OBIETTIVO:
Trasforma in un elenco puntato il paragrafo della fonte che comincia con «Quando però ci si appassiona di storia», conservandone i fatti principali.

FONTE:
-=-=-=-=-
Molti poeti e studiosi utilizzano il paragone del fiume per descrivere la storia: secondo questa poetica visione essa è il naturale susseguirsi di eventi che “arrivano dall’alto”, passano e scompaiono nel mare.

Quando però ci si appassiona di storia e non ci si accontenta più del libro di storia scolastico che, per quanto valido esso sia, non può di certo affrontare ogni singolo aspetto del tempo che prende in considerazione, si scopre che l’idea del fiume non è la più appropriata. In effetti, è un modo di pensare che esclude una parte importantissima della storia stessa: le cause. Ogni avvenimento, ogni evento della storia infatti non è “arrivato dall’alto”, ma ha radici ben salde nel contesto in cui si è verificato, e probabilmente non sarebbe potuto accadere se fosse cambiato il contesto. A me piace pensare alla storia come a una grandissima macchina, in cui ogni ingranaggio ne mette in moto un altro o concorre, assieme ad altre ruote dentate di varie dimensioni, a spingere altri ingranaggi. La storia secondo me ha un senso che è deciso in ogni momento dagli “ingranaggi” in gioco. Non è lo scorrere di “eventi-gocce d’acqua” in un tracciato già definito. Sono le gocce d’acqua che tracciano, secondo per secondo, il corso del fiume.

Fin da bambino, mi sono sempre piaciuti i cavalieri. Ricordo ancora la mia gioia quando, in un natale ormai molto lontano, mio padre mi regalò un castello della Lego, con grande cruccio di mia madre che poi fu costretta a costruirlo con me per tutta la sera.

Quell’uomo vestito di ferro, con l’elmo piumato e lo scudo raffigurante un drago verde che sputa fiamme, mi ha sempre affascinato. Era un uomo che, guidato dalle mie mani di bambino, affrontava il terribile drago nella caverna senza un briciolo di paura, e lo sconfiggeva con un abile colpo di spada. Quando poi sono cresciuto, ho scoperto che quel cavaliere era esistito davvero. Non andava in giro ad uccidere draghi, ma affrontava altri cavalieri in epiche battaglie. Dipingeva il suo scudo con lo stemma per farsi riconoscere dai suoi compagni, e si gettava nella mischia in cerca del cavaliere nemico più forte, per affrontarlo in un “duello nella battaglia”. In effetti, le guerre tra cavalieri mi ricordavano le battaglie della Grecia antica, fatte di duelli tra eroi.
-=-=-=-=-
ESTRATTO DEI DATI:
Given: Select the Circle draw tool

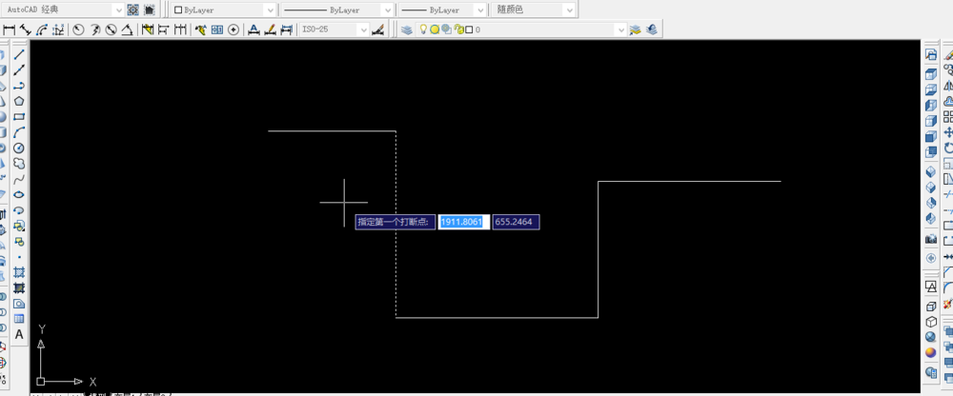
-=-=-=-=-
RISULTATO DELL'ESERCIZIO:
- Chi si appassiona di storia e va oltre il libro scolastico, che non può trattare ogni aspetto del periodo che considera, scopre che l'idea del fiume non è la più appropriata.
- Questa idea esclude una parte importantissima della storia: le cause.
- Nessun evento "arriva dall'alto". Ognuno ha radici ben salde nel proprio contesto e, se il contesto fosse cambiato, probabilmente non sarebbe accaduto.
- Chi scrive preferisce pensare alla storia come a una grandissima macchina. In essa ogni ingranaggio ne mette in moto un altro, oppure concorre con altre ruote dentate a spingere altri ingranaggi.
- Il senso della storia è deciso in ogni momento dagli ingranaggi in gioco. Non si tratta di eventi che scorrono in un tracciato già definito: sono le gocce d'acqua a tracciare, secondo per secondo, il corso del fiume.